There are short- and long-term reasons why Barrick Gold Corp.’s latest approach to Newmont Mining Corp. has fallen on deaf ears.
The short-term one is straightforward. As my colleague Liam Denning wrote on Monday, even if you believe some rubbery synergy estimates, the $17.8 billion deal just didn’t look very generous to the shareholders of Colorado-based Newmont that Barrick Chief Executive Officer Mark Bristow is trying to woo.
Long-term considerations would seem to argue against that, though. It’s true that Toronto-based Barrick’s proposed share-exchange ratio would see Newmont shareholders bought out for about $1.6 billion less than their company is worth, based on stock prices on the eve of the deal.
Still, next to the $6.9 billion of free cash flow the two companies are forecast to produce over the next three years alone, the number looks rather small. Or consider mining firms’ decade-long scales, where a switch between a 5 percent and 10 percent discount rate can change the value of an individual pit by billions of dollars.
The ore reserves of a combined Newmont-Barrick would run to about 128 million troy ounces, more than the central bank gold holdings of Germany. An investor who walked away from such a deal might be no smarter than one who, say, refused to buy Apple Inc. in 2002 because its price-earnings ratio was too high.
Well, up to a point. There’s a long-term reason why a deal doesn’t offer much to Newmont shareholders, too: It doesn’t give them anything they want that they don’t already have.
You can get an idea of this by doing a rough discounted cash flow analysis of the world’s big mines. By our estimate, there are no more than about 30 that are worth more than $1 billion at current prices:
At the top is the sprawling group of mines that the two companies operate in Nevada. One of these – the high-grade, long-life Turquoise Ridge pit – is already a joint venture between them, and both sides ultimately want to do the same to the rest of their pits in the state. Such a deal would create the most valuable gold mining complex in the world, worth around $14 billion at current gold prices and a 10 percent discount rate – more than the entire market capitalization of Newcrest Mining Ltd., the third-biggest gold miner by reserves.

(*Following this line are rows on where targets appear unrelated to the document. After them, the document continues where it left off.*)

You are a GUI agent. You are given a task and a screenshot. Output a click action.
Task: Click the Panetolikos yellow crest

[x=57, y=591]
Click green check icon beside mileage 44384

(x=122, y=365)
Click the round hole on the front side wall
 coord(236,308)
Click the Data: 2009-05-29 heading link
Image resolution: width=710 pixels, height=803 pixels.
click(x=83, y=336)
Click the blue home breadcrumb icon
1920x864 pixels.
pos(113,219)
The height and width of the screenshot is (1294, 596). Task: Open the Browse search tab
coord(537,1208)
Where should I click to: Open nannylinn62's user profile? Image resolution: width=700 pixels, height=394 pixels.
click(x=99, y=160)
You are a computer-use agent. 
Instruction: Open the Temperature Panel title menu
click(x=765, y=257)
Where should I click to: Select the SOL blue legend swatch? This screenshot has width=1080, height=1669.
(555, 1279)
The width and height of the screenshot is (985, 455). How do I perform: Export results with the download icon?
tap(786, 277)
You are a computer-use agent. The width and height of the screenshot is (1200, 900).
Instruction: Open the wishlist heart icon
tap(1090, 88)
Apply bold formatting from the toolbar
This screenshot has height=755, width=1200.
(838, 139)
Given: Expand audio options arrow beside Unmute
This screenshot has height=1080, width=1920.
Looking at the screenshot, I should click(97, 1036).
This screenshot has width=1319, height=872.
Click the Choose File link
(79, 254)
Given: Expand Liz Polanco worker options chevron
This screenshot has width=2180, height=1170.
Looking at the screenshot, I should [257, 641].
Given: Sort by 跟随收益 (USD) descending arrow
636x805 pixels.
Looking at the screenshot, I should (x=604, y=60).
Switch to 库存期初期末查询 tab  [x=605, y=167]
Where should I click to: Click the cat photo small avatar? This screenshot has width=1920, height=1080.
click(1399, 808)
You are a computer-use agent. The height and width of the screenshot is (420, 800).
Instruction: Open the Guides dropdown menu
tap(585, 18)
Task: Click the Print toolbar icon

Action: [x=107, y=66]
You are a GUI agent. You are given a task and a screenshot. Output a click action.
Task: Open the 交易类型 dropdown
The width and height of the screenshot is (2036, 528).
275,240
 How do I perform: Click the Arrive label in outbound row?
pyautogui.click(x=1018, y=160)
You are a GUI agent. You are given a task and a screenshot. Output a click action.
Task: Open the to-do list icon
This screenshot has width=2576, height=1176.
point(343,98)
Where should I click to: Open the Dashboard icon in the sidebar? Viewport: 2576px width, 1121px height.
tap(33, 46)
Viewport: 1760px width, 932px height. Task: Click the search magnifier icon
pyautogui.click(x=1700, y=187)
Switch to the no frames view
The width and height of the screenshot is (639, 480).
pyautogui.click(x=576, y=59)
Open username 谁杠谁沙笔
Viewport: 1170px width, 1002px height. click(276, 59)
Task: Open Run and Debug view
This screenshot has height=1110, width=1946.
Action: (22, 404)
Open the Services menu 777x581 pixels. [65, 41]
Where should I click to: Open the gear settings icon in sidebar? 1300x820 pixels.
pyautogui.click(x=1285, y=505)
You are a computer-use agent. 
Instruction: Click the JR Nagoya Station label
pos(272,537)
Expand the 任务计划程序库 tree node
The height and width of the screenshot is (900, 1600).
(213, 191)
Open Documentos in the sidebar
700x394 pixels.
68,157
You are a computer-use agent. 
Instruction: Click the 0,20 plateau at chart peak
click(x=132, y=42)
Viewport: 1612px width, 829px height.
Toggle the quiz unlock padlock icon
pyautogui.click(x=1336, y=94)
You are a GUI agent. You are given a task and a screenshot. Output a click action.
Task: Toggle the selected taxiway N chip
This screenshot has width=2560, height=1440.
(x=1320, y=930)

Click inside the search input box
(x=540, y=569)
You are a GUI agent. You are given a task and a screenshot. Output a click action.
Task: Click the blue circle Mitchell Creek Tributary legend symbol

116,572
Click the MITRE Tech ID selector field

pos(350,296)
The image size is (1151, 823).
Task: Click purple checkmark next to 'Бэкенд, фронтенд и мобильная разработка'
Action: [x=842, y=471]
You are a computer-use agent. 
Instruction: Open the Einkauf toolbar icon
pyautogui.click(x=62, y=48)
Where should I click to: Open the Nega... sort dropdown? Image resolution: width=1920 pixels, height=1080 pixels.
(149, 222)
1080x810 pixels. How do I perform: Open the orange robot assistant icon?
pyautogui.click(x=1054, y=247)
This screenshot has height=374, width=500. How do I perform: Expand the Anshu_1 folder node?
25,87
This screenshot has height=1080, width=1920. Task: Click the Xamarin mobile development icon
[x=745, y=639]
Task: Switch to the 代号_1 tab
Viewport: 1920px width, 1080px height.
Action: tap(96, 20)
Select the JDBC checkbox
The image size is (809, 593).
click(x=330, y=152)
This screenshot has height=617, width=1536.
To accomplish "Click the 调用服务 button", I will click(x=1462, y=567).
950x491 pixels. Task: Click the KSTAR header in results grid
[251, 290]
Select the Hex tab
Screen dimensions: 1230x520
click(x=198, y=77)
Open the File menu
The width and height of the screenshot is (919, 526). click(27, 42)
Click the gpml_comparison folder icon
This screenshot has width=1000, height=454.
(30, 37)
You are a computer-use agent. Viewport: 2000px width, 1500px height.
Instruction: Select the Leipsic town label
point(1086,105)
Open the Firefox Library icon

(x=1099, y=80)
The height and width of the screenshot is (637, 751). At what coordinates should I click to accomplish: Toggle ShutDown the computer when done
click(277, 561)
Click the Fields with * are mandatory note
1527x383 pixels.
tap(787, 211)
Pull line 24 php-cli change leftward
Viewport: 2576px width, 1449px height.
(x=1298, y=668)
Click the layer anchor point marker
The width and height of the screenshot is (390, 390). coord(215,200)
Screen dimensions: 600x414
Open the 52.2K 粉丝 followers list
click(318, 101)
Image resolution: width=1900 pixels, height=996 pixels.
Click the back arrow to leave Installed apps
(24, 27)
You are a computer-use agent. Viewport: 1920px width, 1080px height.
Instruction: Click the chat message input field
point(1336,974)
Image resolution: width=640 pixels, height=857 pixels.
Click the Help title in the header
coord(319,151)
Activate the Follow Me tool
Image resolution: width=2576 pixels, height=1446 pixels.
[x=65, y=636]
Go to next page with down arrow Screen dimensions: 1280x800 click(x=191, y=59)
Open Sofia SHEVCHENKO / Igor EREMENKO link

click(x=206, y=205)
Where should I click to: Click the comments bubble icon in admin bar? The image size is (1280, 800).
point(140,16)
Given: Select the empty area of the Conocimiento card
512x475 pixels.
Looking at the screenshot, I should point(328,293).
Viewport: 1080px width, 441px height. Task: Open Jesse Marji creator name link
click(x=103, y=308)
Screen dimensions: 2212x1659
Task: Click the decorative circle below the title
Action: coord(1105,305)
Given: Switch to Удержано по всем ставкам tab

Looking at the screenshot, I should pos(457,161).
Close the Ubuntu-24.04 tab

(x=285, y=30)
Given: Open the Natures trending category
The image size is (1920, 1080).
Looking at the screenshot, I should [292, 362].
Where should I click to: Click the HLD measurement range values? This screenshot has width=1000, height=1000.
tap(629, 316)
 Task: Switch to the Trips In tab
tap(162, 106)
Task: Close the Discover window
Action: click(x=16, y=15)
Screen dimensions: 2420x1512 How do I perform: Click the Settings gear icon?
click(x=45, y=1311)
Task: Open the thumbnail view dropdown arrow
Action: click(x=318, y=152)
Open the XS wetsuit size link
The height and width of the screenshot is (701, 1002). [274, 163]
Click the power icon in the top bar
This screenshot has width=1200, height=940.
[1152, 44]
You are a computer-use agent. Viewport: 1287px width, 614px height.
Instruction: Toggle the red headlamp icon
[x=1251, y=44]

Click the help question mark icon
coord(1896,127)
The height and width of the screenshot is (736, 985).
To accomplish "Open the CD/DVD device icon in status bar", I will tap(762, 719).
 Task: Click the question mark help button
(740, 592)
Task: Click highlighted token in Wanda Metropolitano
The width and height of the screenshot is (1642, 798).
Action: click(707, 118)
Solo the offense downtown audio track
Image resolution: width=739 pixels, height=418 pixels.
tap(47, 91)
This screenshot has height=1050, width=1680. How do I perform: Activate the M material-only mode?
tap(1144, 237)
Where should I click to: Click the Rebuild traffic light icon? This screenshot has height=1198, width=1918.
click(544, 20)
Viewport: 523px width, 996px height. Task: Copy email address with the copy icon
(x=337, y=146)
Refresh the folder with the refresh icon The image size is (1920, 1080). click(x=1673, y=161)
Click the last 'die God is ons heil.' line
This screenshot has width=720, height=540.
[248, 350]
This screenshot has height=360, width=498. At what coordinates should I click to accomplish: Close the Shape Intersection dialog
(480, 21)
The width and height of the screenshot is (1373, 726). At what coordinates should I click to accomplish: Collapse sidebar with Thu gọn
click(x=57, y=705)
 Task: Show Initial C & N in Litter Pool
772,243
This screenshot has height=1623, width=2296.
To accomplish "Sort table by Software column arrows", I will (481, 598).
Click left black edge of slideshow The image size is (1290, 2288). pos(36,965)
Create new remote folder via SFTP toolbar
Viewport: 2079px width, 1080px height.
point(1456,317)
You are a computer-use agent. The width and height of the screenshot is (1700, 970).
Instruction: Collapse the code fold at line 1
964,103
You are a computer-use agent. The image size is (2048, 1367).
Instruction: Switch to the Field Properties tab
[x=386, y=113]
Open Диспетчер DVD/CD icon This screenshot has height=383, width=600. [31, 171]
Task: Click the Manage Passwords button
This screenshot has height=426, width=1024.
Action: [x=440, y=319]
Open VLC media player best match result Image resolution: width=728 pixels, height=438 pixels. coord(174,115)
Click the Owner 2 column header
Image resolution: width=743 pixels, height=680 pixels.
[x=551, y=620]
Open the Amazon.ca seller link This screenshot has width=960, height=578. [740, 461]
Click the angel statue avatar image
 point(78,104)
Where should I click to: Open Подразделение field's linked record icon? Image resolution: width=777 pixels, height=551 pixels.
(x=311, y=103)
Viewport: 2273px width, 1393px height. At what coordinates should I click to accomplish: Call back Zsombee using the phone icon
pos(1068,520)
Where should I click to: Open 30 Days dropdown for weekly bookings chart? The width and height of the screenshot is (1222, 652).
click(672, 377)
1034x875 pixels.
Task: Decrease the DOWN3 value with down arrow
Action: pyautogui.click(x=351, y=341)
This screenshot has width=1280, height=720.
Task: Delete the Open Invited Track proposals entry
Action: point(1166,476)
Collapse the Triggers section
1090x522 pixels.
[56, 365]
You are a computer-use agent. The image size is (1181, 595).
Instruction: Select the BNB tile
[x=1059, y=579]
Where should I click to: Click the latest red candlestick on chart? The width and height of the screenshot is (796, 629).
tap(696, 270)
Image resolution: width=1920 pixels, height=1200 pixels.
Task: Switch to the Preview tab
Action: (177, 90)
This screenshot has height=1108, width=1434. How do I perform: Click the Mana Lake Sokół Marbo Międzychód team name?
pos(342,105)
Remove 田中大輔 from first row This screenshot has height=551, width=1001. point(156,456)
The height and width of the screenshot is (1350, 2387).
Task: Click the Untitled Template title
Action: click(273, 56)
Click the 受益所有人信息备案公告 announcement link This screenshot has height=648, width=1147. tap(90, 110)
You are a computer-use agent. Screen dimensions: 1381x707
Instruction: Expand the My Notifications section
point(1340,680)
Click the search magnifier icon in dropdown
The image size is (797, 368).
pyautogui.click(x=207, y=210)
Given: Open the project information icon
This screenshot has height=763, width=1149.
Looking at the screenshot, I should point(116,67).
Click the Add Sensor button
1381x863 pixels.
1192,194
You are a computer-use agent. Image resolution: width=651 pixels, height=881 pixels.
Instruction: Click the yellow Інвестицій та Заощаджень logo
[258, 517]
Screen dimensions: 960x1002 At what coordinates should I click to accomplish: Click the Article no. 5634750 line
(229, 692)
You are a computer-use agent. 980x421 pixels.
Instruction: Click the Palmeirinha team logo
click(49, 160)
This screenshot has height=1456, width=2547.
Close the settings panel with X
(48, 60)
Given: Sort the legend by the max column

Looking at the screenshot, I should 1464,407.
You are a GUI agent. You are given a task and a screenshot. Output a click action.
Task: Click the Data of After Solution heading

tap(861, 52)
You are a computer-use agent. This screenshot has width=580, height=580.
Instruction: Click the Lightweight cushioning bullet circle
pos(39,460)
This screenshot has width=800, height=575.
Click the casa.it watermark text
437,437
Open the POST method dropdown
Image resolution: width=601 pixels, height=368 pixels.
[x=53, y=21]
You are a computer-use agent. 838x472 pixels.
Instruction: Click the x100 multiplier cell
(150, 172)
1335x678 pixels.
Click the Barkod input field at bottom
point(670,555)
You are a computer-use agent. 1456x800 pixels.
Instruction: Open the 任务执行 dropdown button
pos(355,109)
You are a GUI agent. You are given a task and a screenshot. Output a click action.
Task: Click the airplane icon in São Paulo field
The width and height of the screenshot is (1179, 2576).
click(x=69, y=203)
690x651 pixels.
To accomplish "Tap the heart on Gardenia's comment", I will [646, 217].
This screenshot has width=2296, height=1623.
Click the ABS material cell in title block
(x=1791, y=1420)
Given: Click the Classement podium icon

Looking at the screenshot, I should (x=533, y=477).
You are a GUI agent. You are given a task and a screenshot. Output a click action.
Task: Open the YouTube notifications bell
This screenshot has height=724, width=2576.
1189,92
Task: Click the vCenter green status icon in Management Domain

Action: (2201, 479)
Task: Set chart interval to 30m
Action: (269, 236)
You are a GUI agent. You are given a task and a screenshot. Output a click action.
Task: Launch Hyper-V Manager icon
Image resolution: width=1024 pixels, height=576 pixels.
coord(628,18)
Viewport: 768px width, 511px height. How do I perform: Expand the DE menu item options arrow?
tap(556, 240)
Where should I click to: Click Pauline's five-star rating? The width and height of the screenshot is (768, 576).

What’s left after that, though? The Barrick-controlled Pueblo Viejo in the Dominican Republic is another star mine, but Newmont is already on track to get its share of cash flows via the planned takeover of Goldcorp Inc., which owns the remaining 40 percent. The same goes for the aging Kalgoorlie project in Australia, a 50-50 venture between Barrick and Newmont.
Beyond those, the asset base is looking rather threadbare. Barrick’s remaining large mines are either high-cost (Porgera, Veladero, Hemlo); in less-attractive jurisdictions (its Tanzanian mines and other African pits inherited from Randgold) or both (Porgera). Peru’s Lagunas Norte, in some ways the best of the remaining bunch, is eating through its reserve base so fast that Barrick was trying to sell it until a few months ago.
Buying another company’s assets doesn’t really change that deteriorating situation, so Newmont’s management is probably right to be skeptical. Its shareholders seem to agree, and drove the stock down 6.7 percent in the first three days since the proposal was announced.
Bristow has built a reputation as a great developer of new mines, and there are some 89 million ounces of resources on Barrick’s books that aren’t considered economic enough to classify as reserves. Perhaps he should start working on that pile of rock before running his ruler over another company’s books.